**Problem description:**
Reproduce the biographical text on Oleg Zemtsov below word for word, in its entirety.

Oleg Aleksandrovich Zemtsov (Олег Александрович Земцов; born November 1, 1976, in Znamenka, Krasnoyarsk Krai) is a Russian politician. He is a Senator of the Russian Federation representing the executive branch of the Republic of Khakassia. He is also a member of the Federation Council Committee on Constitutional Legislation and State-Building (since September 24, 2025).

==Biography==
Oleg Aleksandrovich Zemtsov was born on November 1, 1976, in the village of Znamenka, Minusinsky District, Krasnoyarsk Krai.

He graduated from School No. 12 in Minusinsk. From 1991 to 1995, he studied at the Minusinsk Agricultural College, specializing in Agricultural Mechanization.

From 1994–1999 he studied at Khakassian State University, specializing in Jurisprudence.

1999–2001 he served as attorney at the Khakassian Republican Legal Consultation Office of the International Bar Association "Saint Petersburg".

From 2001 to September 2023, he was an attorney at the Bar Association of the Republic of Khakassia. Since 2021, he has been a member of the Council of the Bar Association of the Republic of Khakassia (his powers were suspended due to his resignation to the Federation Council).

He is Master of Sports of Russia in judo.

From 2007 to 2011, he was President of the Khakassia branch of the Federation of Judo of Russia.

From 2008 to 2013, he was a member of the fourth convocation of the Abakan City Council.

In 2023, he was awarded the title of "Honoured Lawyer of the Republic of Khakassia".

He has two sons.

In the field of advocacy and legal practice, he has been awarded certificates and letters of gratitude from the Council of the Bar Association of the Republic of Khakassia.

===Politics===
Zemtsov began his political career in 2008, becoming a deputy of the Abakan City Council.

In September 2023, he was elected to the Supreme Council of the Republic of Khakassia.

Following his election, Zemtsov was appointed a senator of the Russian Federation representing the executive branch of the Republic of Khakassia, thereby resigning from his previous parliamentary powers.

In the Federation Council, he served as a member of the Committee on Rules and Organization of Parliamentary Activities. On September 24, 2025, he was transferred to the Federation Council Committee on Constitutional Legislation and State Building.

**Data supplied:**
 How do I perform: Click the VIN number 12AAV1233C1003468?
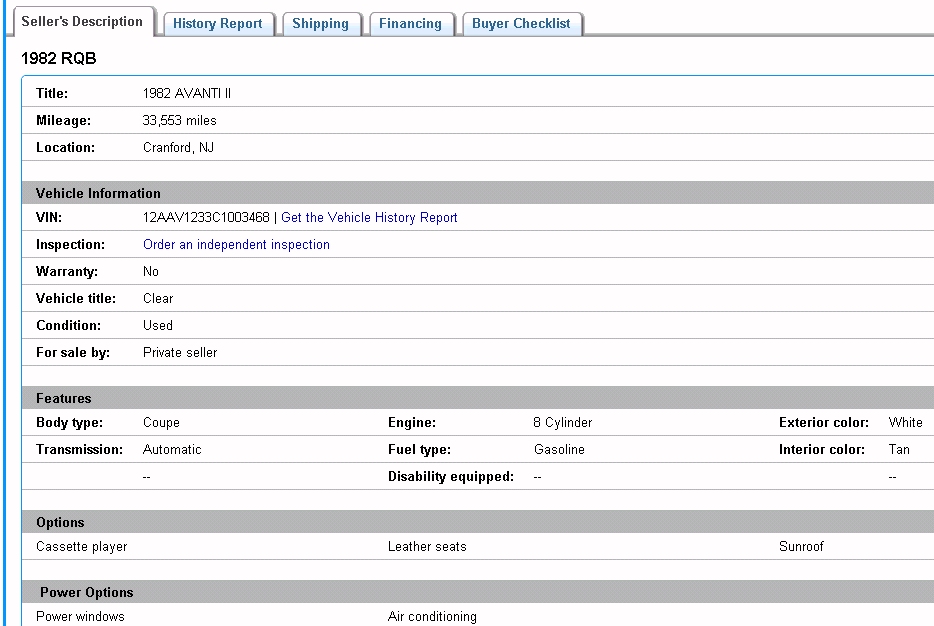tap(206, 217)
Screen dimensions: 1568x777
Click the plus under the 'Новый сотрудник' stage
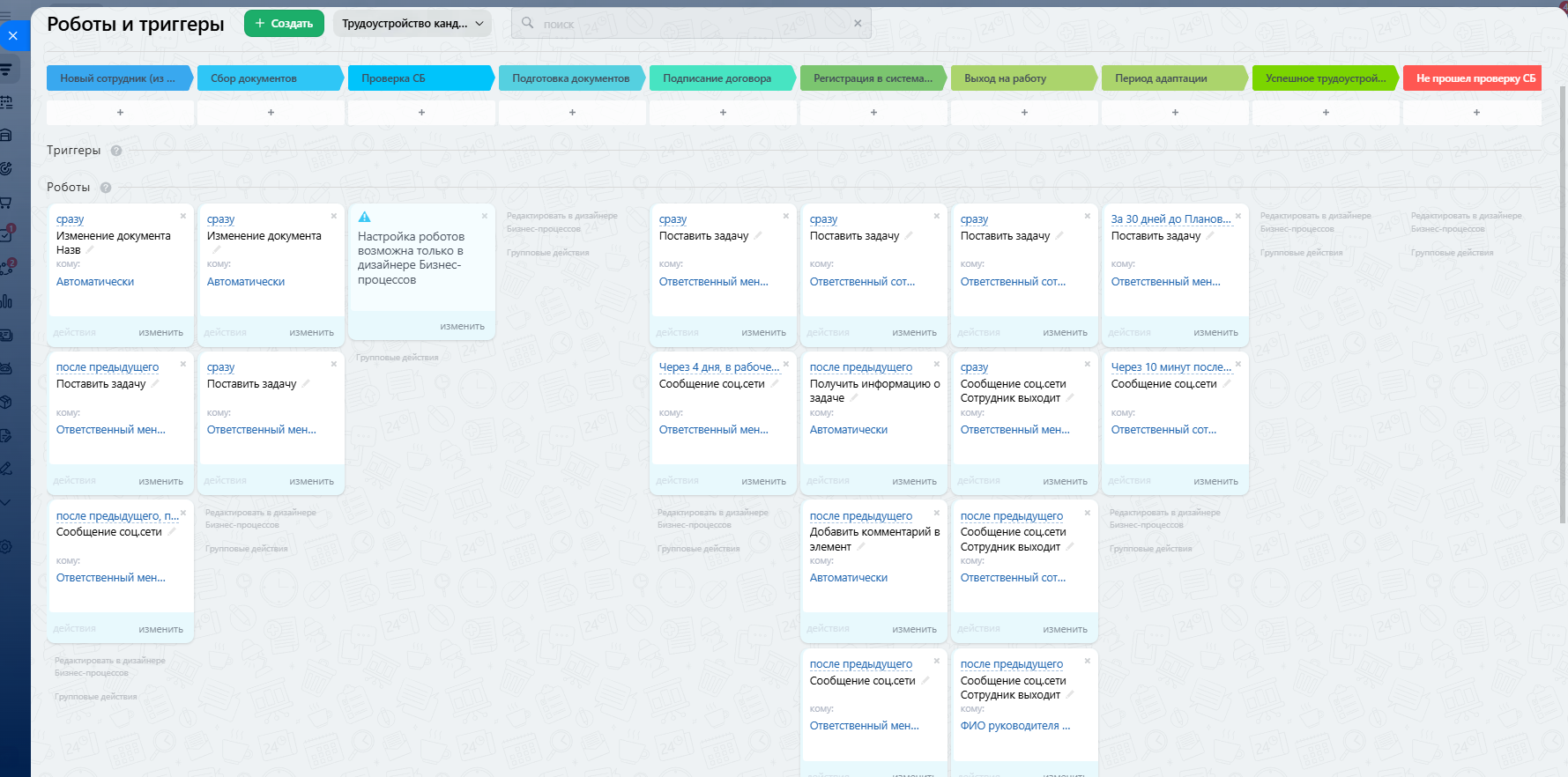pyautogui.click(x=121, y=113)
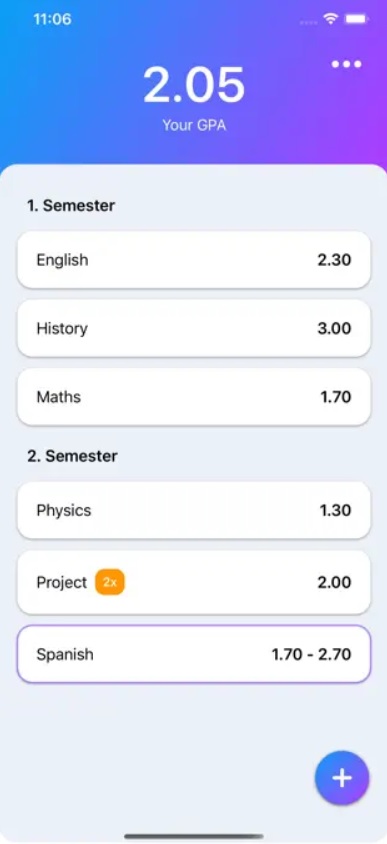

**Finished exercise:**
Oleg Aleksandrovich Zemtsov (Олег Александрович Земцов; born November 1, 1976, in Znamenka, Krasnoyarsk Krai) is a Russian politician. He is a Senator of the Russian Federation representing the executive branch of the Republic of Khakassia. He is also a member of the Federation Council Committee on Constitutional Legislation and State-Building (since September 24, 2025).

==Biography==
Oleg Aleksandrovich Zemtsov was born on November 1, 1976, in the village of Znamenka, Minusinsky District, Krasnoyarsk Krai.

He graduated from School No. 12 in Minusinsk. From 1991 to 1995, he studied at the Minusinsk Agricultural College, specializing in Agricultural Mechanization.

From 1994–1999 he studied at Khakassian State University, specializing in Jurisprudence.

1999–2001 he served as attorney at the Khakassian Republican Legal Consultation Office of the International Bar Association "Saint Petersburg".

From 2001 to September 2023, he was an attorney at the Bar Association of the Republic of Khakassia. Since 2021, he has been a member of the Council of the Bar Association of the Republic of Khakassia (his powers were suspended due to his resignation to the Federation Council).

He is Master of Sports of Russia in judo.

From 2007 to 2011, he was President of the Khakassia branch of the Federation of Judo of Russia.

From 2008 to 2013, he was a member of the fourth convocation of the Abakan City Council.

In 2023, he was awarded the title of "Honoured Lawyer of the Republic of Khakassia".

He has two sons.

In the field of advocacy and legal practice, he has been awarded certificates and letters of gratitude from the Council of the Bar Association of the Republic of Khakassia.

===Politics===
Zemtsov began his political career in 2008, becoming a deputy of the Abakan City Council.

In September 2023, he was elected to the Supreme Council of the Republic of Khakassia.

Following his election, Zemtsov was appointed a senator of the Russian Federation representing the executive branch of the Republic of Khakassia, thereby resigning from his previous parliamentary powers.

In the Federation Council, he served as a member of the Committee on Rules and Organization of Parliamentary Activities. On September 24, 2025, he was transferred to the Federation Council Committee on Constitutional Legislation and State Building.